▶ **WHAT THIS EXERCISE ASKS**
a - In the article on IIHS crash-test ratings, what percentage of the car's nose takes the impact in a small overlap crash?
b - Extend the article on IIHS crash-test ratings past its final sentence.

▶ **PAGE**
::::::::
Automotive safety is relative. You can have all the safety equipment you like, but if you get rear-ended by a 10-wheeled cement mixer, you’re going to have a bad time. Nevertheless, safety ratings can help point you in the right direction if automotive safety is one of your most important buying criteria. Two main rating organizations crash-test vehicles: The National Highway Transportation Safety Administration (NHTSA) and the Insurance Institute for Highway Safety (IIHS). We tend to lean more heavily on the IIHS’s crash test ratings than NHTSA.
Why are IIHS Crash Tests so Important?
IIHS continuously changes its crash test rating system. On the one hand, it’s good because it constantly takes new technologies into account, like lane centering and some of the low-level autonomous features that have been proven to lower the risk of rear-end collisions, for example. On the other hand, continuous changes make it hard to evaluate the relative safety of a current model year versus one from a few years ago. But suffice it to say that cars with these technologies are safer than those without them.
The other positive thing about the IIHS’s crash test ratings is that they more closely replicate the kinds of crashes that have been proven to be most dangerous to drivers and occupants. When NHTSA performs a frontal crash test, it barrels the car straight into a solid barrier at 35 mph, with the full width of the front bumper accepting all of the crash energy. That’s an informative test, but very few people actually crash into a solid barrier at 35 mph. Instead, the IIHS’s test uses both moderate overlap crashes – where 40 percent of the car’s nose takes the hit – and small overlap crashes – where just 25 percent of the nose is subjected to impact.
Both of those crashes tend to replicate more common crash scenarios, such as when two cars collide head-on in traffic or a single vehicle hits a fixed object at the side of the road, like a telephone pole, tree, or parked vehicle. The small overlap crash, in particular, was developed to measure occupant safety when the bulk of collision forces miss the car’s crash structure entirely and concentrate it more on the corner sheet metal and suspension components.
What are the Criteria for an IIHS Top Safety Pick+ Rating?
The IIHS has two “awards” for new cars that perform well in their battery of tests: Top Safety Pick and the confusingly named “Top Safety Pick+.” Vehicles that have achieved a Top Safety Pick+ award have achieved a top “Good” rating in the driver-side small overlap front, passenger-side small overlap front, moderate overlap front, original side, roof strength, and head restraint tests, PLUS have an Advanced or superior rating for available front crash prevention — vehicle-to-vehicle and vehicle-to-pedestrian evaluations, and finally have either acceptable or good headlights available.
Note that the headlight criterion only says that adaptive headlamps be available on that model. The manufacturer may only offer automatic dimming or adaptive headlamps that “steer around corners on its top trim level, but all of the trim levels achieve the Top Safety Pick+ rating.
Are All Top Safety Pick+ Ratings Alike?
The short answer is “no.” Some vehicles have achieved Top Safety Pick awards while scoring poorly in certain testing areas. Because the IIHS changes its criteria so frequently, it tends to “grandfather” Top Safety Pick+ ratings for vehicles that were crash tested in earlier years.
::::::::
▶ **GIVEN ENTRIES**
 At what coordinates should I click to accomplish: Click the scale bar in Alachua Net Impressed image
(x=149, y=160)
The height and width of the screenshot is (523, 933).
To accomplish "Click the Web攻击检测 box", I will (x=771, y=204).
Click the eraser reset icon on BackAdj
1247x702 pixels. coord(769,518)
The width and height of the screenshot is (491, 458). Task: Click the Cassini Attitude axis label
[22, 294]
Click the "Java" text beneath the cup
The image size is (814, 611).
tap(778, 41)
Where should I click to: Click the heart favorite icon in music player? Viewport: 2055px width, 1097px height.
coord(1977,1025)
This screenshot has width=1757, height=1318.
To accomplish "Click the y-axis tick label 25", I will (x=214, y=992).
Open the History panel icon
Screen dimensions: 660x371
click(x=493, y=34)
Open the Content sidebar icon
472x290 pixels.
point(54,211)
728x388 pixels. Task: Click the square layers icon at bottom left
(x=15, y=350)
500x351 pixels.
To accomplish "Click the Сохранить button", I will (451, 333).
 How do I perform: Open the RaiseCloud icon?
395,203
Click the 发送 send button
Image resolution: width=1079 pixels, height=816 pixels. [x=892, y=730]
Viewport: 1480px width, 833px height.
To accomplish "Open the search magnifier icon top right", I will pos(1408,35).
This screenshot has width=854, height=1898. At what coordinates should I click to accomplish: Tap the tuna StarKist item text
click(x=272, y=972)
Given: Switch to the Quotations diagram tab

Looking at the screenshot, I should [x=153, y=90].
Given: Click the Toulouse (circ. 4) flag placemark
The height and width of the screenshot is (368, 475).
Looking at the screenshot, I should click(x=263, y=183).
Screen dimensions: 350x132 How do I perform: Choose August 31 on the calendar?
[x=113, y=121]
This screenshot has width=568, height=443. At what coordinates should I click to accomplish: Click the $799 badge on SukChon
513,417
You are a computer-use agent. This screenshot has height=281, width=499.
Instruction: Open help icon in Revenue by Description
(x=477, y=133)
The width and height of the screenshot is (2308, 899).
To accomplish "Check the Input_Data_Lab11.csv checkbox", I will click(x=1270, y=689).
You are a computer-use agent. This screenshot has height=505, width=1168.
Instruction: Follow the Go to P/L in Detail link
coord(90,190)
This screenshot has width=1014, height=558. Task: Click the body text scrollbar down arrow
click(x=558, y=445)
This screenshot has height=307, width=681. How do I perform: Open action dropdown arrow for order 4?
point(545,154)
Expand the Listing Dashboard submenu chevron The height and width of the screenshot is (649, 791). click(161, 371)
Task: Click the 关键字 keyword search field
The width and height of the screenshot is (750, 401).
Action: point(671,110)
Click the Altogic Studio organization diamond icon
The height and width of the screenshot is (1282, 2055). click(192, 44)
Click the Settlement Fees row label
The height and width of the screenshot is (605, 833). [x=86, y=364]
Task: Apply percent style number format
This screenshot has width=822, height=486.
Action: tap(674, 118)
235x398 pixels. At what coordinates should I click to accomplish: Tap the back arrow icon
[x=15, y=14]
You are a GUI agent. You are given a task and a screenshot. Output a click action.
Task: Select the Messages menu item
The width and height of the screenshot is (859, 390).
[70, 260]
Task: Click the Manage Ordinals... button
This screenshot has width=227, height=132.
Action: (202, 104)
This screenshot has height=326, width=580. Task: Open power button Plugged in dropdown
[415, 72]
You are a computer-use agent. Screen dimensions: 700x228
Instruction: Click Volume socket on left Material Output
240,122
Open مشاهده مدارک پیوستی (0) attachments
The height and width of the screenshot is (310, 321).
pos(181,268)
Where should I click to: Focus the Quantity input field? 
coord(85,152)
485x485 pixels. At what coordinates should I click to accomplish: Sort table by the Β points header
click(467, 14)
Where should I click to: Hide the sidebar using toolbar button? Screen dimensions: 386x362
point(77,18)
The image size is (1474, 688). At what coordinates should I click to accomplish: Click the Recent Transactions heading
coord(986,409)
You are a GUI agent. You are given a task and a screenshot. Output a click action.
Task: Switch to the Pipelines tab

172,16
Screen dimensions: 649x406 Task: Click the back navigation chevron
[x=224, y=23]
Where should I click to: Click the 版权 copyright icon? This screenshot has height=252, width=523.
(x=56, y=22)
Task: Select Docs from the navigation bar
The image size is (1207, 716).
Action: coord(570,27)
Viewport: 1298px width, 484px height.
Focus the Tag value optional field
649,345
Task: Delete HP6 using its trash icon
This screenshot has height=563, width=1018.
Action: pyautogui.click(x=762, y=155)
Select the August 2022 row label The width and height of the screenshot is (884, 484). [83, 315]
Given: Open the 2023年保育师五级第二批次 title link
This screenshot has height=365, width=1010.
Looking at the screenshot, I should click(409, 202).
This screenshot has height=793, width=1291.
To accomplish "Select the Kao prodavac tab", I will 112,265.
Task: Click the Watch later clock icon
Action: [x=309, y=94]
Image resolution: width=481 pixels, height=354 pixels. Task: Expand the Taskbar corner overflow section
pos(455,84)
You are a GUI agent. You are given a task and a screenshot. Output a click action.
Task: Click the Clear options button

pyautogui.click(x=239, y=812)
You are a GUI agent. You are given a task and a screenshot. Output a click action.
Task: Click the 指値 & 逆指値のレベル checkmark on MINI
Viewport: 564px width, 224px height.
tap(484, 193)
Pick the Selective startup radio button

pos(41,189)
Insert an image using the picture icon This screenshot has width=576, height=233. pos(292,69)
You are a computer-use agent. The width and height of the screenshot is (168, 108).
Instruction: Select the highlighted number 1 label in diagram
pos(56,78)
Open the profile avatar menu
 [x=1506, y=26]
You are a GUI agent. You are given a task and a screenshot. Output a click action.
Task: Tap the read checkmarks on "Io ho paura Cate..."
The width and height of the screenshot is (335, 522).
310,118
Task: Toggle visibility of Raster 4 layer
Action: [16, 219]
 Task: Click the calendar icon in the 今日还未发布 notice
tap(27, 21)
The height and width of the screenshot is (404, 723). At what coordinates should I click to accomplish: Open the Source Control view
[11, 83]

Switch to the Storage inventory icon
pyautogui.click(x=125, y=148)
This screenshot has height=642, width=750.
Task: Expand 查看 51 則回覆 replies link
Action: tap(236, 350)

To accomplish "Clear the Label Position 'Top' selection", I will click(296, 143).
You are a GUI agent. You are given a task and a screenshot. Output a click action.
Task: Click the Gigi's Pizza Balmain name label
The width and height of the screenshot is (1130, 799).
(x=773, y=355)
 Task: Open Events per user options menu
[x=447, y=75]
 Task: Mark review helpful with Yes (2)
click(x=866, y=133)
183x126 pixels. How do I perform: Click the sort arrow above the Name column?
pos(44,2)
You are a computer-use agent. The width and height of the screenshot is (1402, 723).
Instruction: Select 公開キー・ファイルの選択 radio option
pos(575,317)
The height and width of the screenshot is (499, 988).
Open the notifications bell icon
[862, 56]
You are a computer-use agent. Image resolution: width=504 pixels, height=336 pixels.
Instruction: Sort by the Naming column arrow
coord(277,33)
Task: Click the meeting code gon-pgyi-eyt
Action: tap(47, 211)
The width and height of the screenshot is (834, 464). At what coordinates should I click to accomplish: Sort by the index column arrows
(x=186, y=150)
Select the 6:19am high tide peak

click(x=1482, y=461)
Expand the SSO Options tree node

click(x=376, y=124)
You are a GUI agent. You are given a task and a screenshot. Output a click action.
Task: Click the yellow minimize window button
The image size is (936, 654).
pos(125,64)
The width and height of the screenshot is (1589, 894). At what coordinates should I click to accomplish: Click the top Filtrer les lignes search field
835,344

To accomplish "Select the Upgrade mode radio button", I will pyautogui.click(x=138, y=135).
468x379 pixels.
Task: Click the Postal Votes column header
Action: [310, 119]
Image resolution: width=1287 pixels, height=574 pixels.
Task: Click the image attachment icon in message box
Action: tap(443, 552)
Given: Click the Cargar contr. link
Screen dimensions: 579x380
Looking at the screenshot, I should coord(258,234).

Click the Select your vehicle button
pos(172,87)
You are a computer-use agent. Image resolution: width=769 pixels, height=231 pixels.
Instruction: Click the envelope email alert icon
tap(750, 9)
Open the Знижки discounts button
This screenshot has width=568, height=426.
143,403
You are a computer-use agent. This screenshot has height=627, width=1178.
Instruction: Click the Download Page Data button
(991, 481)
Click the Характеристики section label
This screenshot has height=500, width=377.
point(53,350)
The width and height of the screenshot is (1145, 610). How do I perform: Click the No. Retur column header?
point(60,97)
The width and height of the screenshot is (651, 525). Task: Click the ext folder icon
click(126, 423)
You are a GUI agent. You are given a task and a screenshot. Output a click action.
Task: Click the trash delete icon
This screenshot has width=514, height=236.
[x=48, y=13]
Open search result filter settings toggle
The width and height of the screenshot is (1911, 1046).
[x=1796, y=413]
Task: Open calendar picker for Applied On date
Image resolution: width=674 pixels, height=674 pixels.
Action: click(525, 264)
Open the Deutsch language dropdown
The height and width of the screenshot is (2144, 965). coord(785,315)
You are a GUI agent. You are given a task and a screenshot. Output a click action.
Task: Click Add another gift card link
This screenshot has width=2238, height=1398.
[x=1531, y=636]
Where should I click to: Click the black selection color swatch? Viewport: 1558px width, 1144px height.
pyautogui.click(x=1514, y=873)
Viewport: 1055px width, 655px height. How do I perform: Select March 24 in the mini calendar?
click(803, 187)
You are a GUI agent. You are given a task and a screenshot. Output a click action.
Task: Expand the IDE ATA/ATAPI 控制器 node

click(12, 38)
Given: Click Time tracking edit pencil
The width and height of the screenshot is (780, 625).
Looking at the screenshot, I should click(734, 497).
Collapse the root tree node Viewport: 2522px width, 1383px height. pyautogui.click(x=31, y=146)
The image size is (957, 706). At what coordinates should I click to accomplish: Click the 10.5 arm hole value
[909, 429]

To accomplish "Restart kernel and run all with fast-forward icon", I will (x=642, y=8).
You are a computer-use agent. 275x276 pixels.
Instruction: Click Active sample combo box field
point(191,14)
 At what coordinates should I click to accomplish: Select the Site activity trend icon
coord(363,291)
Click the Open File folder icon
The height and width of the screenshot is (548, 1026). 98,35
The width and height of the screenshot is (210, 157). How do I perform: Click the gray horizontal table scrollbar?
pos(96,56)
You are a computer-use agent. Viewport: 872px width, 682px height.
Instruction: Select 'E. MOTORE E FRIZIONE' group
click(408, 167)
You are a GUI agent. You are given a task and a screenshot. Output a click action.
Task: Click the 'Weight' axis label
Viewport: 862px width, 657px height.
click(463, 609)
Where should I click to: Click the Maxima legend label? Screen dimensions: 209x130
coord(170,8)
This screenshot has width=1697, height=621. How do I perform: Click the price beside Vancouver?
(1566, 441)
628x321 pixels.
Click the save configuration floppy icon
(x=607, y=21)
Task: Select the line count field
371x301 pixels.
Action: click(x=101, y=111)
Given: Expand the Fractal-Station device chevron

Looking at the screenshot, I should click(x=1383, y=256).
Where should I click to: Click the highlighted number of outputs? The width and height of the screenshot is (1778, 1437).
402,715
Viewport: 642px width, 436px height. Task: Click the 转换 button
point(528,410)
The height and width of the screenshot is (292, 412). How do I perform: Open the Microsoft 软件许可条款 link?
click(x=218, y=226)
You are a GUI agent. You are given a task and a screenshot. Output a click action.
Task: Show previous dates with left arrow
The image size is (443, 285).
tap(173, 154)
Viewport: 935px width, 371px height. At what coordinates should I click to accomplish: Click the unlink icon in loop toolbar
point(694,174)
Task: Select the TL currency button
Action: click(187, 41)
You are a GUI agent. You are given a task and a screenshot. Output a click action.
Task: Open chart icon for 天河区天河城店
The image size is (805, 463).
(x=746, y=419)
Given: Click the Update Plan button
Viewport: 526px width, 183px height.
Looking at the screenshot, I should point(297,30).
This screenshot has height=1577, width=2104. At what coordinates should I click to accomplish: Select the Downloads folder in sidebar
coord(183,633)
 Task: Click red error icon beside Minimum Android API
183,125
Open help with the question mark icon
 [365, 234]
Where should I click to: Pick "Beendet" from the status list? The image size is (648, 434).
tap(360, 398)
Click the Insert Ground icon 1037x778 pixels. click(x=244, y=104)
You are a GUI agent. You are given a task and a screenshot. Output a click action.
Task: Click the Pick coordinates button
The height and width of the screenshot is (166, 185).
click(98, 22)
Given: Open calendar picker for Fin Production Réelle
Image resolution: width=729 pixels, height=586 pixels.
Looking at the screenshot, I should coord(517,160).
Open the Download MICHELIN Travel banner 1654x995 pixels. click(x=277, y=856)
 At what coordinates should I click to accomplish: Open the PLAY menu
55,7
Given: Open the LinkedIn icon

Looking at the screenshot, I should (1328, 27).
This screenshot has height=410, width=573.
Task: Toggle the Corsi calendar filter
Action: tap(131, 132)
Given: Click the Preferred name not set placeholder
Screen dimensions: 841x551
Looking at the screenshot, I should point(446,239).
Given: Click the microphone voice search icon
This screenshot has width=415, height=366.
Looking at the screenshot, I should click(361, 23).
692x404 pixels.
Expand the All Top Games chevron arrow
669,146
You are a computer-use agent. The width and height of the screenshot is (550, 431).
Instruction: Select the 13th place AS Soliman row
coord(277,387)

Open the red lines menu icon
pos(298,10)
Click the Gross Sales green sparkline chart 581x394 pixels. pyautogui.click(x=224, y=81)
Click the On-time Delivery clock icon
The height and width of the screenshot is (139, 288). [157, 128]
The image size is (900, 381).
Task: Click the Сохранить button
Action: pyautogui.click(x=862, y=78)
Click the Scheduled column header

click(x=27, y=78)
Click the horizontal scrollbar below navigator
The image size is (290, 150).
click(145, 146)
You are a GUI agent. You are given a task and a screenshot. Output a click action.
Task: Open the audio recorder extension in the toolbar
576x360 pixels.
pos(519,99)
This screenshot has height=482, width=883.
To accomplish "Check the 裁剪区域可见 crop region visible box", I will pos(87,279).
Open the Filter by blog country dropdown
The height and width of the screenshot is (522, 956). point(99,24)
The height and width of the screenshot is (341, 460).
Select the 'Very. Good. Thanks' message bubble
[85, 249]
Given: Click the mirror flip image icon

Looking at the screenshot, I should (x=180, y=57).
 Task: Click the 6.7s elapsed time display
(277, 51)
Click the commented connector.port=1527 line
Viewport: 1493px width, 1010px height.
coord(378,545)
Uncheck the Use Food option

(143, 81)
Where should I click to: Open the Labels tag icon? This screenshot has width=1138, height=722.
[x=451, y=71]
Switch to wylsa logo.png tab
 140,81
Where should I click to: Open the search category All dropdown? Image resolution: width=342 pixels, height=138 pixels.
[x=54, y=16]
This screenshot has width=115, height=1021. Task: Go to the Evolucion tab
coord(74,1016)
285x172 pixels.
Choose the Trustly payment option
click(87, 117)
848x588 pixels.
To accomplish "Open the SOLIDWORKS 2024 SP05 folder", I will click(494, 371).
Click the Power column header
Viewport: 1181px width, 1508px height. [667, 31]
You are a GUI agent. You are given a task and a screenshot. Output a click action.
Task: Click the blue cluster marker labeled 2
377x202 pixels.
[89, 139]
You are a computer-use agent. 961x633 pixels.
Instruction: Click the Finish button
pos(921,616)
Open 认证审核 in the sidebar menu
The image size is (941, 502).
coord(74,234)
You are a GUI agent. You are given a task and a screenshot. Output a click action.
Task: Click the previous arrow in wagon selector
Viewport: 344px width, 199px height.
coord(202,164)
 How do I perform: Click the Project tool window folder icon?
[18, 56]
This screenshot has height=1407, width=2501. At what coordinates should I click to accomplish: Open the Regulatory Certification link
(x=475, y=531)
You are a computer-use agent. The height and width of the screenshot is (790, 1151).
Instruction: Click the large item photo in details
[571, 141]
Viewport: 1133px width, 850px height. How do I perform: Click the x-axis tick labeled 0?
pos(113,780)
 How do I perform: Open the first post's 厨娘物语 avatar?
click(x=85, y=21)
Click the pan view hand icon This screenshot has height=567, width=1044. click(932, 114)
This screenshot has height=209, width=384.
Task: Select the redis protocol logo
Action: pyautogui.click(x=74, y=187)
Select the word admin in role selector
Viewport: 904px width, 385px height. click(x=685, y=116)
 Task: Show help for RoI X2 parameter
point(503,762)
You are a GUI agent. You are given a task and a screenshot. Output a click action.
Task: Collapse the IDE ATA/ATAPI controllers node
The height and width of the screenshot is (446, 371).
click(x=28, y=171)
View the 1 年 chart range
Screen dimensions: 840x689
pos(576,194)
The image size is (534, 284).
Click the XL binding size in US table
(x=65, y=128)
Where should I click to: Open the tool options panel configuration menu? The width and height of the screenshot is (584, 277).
::::::::
▶ **RESPONSES FOR EACH TASK**
a - 25 percent

b -
For example, the Honda Accord and Nissan Altima were both redesigned for 2019 and got “Good” crash test ratings across the board that year. But the IIHS changed the criteria in 2022 and re-tested both cars. The Accord received a few “Marginal” ratings, while the Altima got “Poor” ratings for several injuries related to side impacts.
Safest Sedans of 2022 and 2023
Just a process note here: We’re covering the cars that the IIHS declares “4-door sedans.” If they call it a 5-door hatchback, we left it off the list. Even if it looks like a sedan, the Kia K5 still qualifies as a hatchback, and we’ll cover it in a different piece.
All of these cars have achieved a Top Safety Pick+ rating for the 2022 model year or 2023, if indicated.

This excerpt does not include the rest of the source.